[Libguestfs] [PATCH libnbd] lib/errors.c: Fix assert fail in exit path in multi-threaded code

Wed Mar 8 21:22:29 UTC 2023

On Wed, Mar 08, 2023 at 08:29:41PM +0000, Richard W.M. Jones wrote:
> When a highly multi-threaded program such as nbdcopy encounters an
> error, there is a race condition in the library which can cause an
> assertion failure and thus a core dump:
> 
> (1) An error occurs on one of the threads.  nbdcopy calls exit(3).
> 
> (2) In lib/errors.c, the destructor calls pthread_key_delete.
>

Note - POSIX says that calling pthread_key_delete() can leak memory.
If the reason we are calling pthread_key_delete() is because libnbd
was dlopen'd and is now being dlclose'd, and an app repeatedly reloads
libnbd, causes an error, and then unloads libnbd, this leak could grow
to be rather sizeable.  But that is a rather unlikely scenario, and
safely coordinating cleanup is hard when we consider both normal
thread exits (where the key destructor runs if the key is not yet
deleted) and module unloads (where pthread_key_delete skips key
destructors).

> (3) Another thread which is still running also encounters an error,
> and inside libnbd the library calls set_error().
> 
> (4) The call to set_error() calls pthread_getspecific which returns
> NULL (since the key has already been destroyed in step (2)), and this

This is undefined behavior per POSIX.  It is not safe to call
pthread_getspecific() on a destroyed key (even though glibc lets us
get away with it by giving us EINVAL).

> causes us to call pthread_setspecific which returns EINVAL because
> glibc is able to detect invalid use of a pthread_key_t after it has
> been destroyed.  In any case, the error message is lost, and any
> subsequent call to nbd_get_error() will return NULL.

Indeed - once we call pthread_key_delete() in step 2, ANY further use
of the key is going to cause undefined behavior (hopefully EINVAL
failures, but worse behavior is also possible).
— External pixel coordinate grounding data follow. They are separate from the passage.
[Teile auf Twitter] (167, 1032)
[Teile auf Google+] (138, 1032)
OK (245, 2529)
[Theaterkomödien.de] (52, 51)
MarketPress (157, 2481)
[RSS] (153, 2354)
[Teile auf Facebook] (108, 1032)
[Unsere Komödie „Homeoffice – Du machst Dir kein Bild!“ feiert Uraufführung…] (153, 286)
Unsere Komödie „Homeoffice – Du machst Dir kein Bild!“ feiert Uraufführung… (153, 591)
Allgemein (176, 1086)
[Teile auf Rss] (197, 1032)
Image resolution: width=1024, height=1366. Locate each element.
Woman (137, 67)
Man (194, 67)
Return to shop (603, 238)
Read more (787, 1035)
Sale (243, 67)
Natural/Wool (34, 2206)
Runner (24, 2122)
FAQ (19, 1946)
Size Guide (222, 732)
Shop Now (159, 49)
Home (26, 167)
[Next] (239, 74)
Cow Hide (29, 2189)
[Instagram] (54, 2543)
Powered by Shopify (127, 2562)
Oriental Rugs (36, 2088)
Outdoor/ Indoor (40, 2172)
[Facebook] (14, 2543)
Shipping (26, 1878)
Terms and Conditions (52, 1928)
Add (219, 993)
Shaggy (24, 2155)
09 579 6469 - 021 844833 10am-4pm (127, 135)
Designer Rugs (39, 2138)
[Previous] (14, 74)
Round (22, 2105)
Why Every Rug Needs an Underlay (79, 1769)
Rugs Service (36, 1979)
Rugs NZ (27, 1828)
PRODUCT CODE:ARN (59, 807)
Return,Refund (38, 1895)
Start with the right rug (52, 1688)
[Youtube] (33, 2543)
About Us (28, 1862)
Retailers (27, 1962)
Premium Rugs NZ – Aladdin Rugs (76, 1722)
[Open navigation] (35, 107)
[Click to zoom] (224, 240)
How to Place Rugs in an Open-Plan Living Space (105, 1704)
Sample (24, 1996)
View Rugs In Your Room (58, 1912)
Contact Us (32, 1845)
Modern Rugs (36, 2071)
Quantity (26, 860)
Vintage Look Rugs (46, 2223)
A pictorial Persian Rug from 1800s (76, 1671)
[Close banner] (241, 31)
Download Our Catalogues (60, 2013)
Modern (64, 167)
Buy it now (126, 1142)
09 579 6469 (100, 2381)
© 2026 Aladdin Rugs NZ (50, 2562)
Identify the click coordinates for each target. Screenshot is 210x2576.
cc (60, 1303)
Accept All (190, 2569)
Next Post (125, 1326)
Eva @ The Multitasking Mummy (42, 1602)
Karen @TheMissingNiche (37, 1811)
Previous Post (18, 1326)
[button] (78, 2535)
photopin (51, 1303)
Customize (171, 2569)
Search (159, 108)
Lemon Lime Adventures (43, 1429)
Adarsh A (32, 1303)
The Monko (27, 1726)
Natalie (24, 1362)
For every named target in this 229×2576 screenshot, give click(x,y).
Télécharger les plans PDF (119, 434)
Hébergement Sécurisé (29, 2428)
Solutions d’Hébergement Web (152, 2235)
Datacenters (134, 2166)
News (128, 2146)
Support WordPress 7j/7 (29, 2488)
One possible idea: have a non-thread-local global that starts life
false, but which errors_free() atomically sets to true prior to
calling pthread_key_delete().  All other functions which reference
errors_key check that the global is still false before using
pthread_{get,set}specific.

Another idea: have a counter of the number of threads that have set a
thread-local error but not yet exited.  Increment the counter any time
allocate_last_error_on_demand() says a new thread is triggering an
error, and decrement the counter any time free_errors_key() calls the
destructor at the end of a thread.  Only when all threads with an
allocated error have exited will the counter reach zero, so only the
last thread to clean up needs to call pthread_key_delete().  The
counter might not reach zero before the process exits, but that's okay
(if the reason the module is being unloaded is because the process is
going away, cleanup is less important), although I don't know if
valgrind would complain.  In fact, POSIX suggests:

https://pubs.opengroup.org/onlinepubs/9699919799/functions/pthread_key_delete.html
"For an application to know that it is safe to delete a key, it has to
know that all the threads that might potentially ever use the key do
not attempt to use it again. For example, it could know this if all
the client threads have called a cleanup procedure declaring that they
are through with the module that is being shut down, perhaps by
setting a reference count to zero."

This still doesn't protect us from a parallel thread encountering its
first need for error allocation after the point that we previously saw
the count of threads with active errors go to zero.  That said, we
call allocate_last_error_on_demand() fairly reliably (most API calls
do so in order to set the context - it's pretty hard to write a
multi-threaded app using libnbd APIs but the first call to a libnbd
API that would allocate error storage occurs after another thread has
already started the shutdown process).

> 
> (5) We enter the %DEAD state, where there is an assertion that
> nbd_get_error() is not NULL.  This assertion is supposed to be for
> checking that the code called set_error() before entering the %DEAD
> state.  Although we did call set_error(), the error message was lost
> at step (4) and nbd_get_error() will always return NULL.  This
> assertion failure causes a crash.
> 
> There aren't any good ways to fix this.  I chose to remove the
> assertions that might trigger, and ignore pthread_getspecific
> returning EINVAL.

I concur that removing the assertion seems reasonable to paper over
the problem.  But it does not solve the issue that we may still be
leaking memory if the pthread_key_delete() happens before all threads
that have allocated error storage have had a chance to reach their
destructors, nor that even though glibc was nice and gave us EINVAL,
we really are invoking undefined behavior by using the key after it is
deleted.

> 
> This reverts a small part of commit 831cbf7ee14c ("generator: Allow
> DEAD state actions to run").
> ---
>  generator/state_machine_generator.ml | 5 +----
>  generator/states.c                   | 2 --
>  lib/errors.c                         | 5 ++++-
>  3 files changed, 5 insertions(+), 7 deletions(-)
> 
> diff --git a/generator/state_machine_generator.ml b/generator/state_machine_generator.ml
> index 43c1ce4c14..9f94bed1f3 100644
> --- a/generator/state_machine_generator.ml
> +++ b/generator/state_machine_generator.ml
> @@ -449,10 +449,7 @@ let
>    pr "      abort (); /* Should never happen, but keeps GCC happy. */\n";
>    pr "    }\n";
>    pr "\n";
> -  pr "    if (r == -1) {\n";
> -  pr "      assert (nbd_get_error () != NULL);\n";
> -  pr "      return -1;\n";
> -  pr "    }\n";
> +  pr "    if (r == -1) return -1;\n";

I might have split this into two lines, but this style for one-liner
ifs is present elsewhere in the tree so it is not wrong.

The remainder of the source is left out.